Beyond Content Relevance: Evaluating Instruction Following in Retrieval Models

1Ningbo Key Laboratory of Spatial Intelligence and Digital Derivative, Institute of Digital Twin, Eastern Institute of Technology, Ningbo 2Meituan Inc. 3Salesforce Research 4School of Software Engineering, Huazhong University of Science and Technology 5Engineering Research Center of Chiplet Design and Manufacturing of Zhejiang Province
*Indicates Equal Contribution
†Indicates Corresponding Author

Learning from model weights


InfoSearch consists of six dimensions, each representing a document-level feature with values drawn from predefined conditions. Queries are paired with one dimension and evaluated in three retrieval modes based on the given instructions.

  • Original Mode: This mode serves as a baseline that evaluates the model’s basic retrieval ability to find pertinent information without any specific constraints.
  • Instructed Mode: In this mode, the model is required to find documents that are content relevant and satisfy the condition specified in the instruction.
  • Reversely Instructed Mode: In this mode, the model is required to find documents that are content relevant and do not satisfy the condition specified in the instruction, which tests the model’s ability to understand negation.

Abstract

Instruction-following capabilities in LLMs have progressed significantly, enabling more complex user interactions through detailed prompts.
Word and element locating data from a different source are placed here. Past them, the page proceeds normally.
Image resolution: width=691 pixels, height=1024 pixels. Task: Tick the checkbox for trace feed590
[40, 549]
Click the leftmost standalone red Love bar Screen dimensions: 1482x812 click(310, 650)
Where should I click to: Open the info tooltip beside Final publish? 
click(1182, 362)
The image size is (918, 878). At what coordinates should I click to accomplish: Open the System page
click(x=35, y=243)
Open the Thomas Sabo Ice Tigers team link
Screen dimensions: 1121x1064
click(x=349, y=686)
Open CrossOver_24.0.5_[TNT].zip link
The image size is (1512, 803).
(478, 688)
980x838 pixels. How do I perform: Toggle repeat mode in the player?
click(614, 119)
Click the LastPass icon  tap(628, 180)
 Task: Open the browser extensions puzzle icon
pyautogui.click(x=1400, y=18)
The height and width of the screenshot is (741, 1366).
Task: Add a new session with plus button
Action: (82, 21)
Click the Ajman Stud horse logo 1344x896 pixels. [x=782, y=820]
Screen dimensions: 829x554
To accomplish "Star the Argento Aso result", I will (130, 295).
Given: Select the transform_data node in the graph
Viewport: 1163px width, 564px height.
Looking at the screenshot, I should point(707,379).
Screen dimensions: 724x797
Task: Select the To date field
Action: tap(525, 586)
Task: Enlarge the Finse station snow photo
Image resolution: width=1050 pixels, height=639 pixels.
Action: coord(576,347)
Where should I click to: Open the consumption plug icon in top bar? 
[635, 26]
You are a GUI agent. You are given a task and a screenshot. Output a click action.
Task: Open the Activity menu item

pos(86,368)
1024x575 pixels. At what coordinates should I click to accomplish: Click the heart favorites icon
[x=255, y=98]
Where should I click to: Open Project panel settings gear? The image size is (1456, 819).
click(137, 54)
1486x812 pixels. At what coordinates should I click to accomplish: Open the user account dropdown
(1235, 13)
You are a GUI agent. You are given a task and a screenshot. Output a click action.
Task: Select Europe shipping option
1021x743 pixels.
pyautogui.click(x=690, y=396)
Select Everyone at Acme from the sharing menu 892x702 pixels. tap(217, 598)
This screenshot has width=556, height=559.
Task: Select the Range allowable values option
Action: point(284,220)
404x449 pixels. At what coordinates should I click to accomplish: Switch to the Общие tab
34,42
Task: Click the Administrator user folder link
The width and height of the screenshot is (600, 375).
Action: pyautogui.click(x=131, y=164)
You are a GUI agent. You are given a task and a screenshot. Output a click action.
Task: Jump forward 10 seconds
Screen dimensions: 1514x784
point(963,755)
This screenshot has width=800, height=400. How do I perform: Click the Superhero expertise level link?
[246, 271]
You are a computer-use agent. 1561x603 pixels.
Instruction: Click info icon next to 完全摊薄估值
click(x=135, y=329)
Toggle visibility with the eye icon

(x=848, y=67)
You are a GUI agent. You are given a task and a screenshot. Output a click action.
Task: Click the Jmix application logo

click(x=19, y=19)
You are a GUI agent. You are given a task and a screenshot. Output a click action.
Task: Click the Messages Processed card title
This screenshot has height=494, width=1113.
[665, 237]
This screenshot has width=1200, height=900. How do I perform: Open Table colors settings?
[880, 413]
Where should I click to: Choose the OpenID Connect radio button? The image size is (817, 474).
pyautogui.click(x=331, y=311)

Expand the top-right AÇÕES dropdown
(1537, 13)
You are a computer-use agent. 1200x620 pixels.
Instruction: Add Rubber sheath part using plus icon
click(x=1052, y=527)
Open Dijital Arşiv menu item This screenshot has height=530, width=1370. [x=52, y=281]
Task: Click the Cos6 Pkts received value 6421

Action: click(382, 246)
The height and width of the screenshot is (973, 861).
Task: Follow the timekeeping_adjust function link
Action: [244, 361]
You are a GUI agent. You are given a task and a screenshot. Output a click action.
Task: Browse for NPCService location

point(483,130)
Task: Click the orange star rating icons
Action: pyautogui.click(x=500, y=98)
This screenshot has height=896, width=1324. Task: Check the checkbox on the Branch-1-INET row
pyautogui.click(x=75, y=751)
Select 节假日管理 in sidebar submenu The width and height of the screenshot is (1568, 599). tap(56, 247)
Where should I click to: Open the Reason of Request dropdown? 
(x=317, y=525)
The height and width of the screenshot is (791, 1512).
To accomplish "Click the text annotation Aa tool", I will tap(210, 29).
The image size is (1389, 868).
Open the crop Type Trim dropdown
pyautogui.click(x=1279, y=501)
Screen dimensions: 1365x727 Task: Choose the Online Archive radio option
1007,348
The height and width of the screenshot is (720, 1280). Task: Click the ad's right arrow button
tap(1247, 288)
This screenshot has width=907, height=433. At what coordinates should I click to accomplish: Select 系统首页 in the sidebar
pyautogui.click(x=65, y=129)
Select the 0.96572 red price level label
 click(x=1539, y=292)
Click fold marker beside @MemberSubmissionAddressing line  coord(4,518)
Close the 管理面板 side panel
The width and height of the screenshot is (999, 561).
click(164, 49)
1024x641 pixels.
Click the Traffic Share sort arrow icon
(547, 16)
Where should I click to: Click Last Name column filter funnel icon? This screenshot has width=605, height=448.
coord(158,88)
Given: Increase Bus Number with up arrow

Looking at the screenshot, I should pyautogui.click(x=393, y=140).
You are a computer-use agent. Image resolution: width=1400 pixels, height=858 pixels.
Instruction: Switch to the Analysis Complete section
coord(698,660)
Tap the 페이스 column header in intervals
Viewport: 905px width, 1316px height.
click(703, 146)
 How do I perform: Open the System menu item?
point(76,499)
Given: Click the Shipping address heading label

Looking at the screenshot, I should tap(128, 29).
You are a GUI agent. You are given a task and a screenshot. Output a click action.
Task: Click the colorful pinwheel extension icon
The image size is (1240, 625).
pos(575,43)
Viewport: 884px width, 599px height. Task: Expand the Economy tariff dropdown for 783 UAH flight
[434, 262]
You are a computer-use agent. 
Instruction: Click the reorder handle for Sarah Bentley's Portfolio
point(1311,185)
However, retrieval systems have not matched these advances, most of them still relies on traditional lexical and semantic matching techniques that fail to fully capture user intent. Recent efforts have introduced instruction-aware retrieval models, but these primarily focus on intrinsic content relevance, which neglects the importance of customized preferences for broader document-level attributes. This study evaluates the instruction-following capabilities of various retrieval models beyond content relevance, including LLM-based dense retrieval and reranking models. We develop InfoSearch, a novel retrieval evaluation benchmark spanning six document-level attributes: Audience, Keyword, Format, Language, Length, and Source, and introduce novel metrics -- Strict Instruction Compliance Ratio (SICR) and Weighted Instruction Sensitivity Evaluation (WISE) to accurately assess the models' responsiveness to instructions. Our findings indicate that although fine-tuning models on instruction-aware retrieval datasets and increasing model size enhance performance, most models still fall short of instruction compliance.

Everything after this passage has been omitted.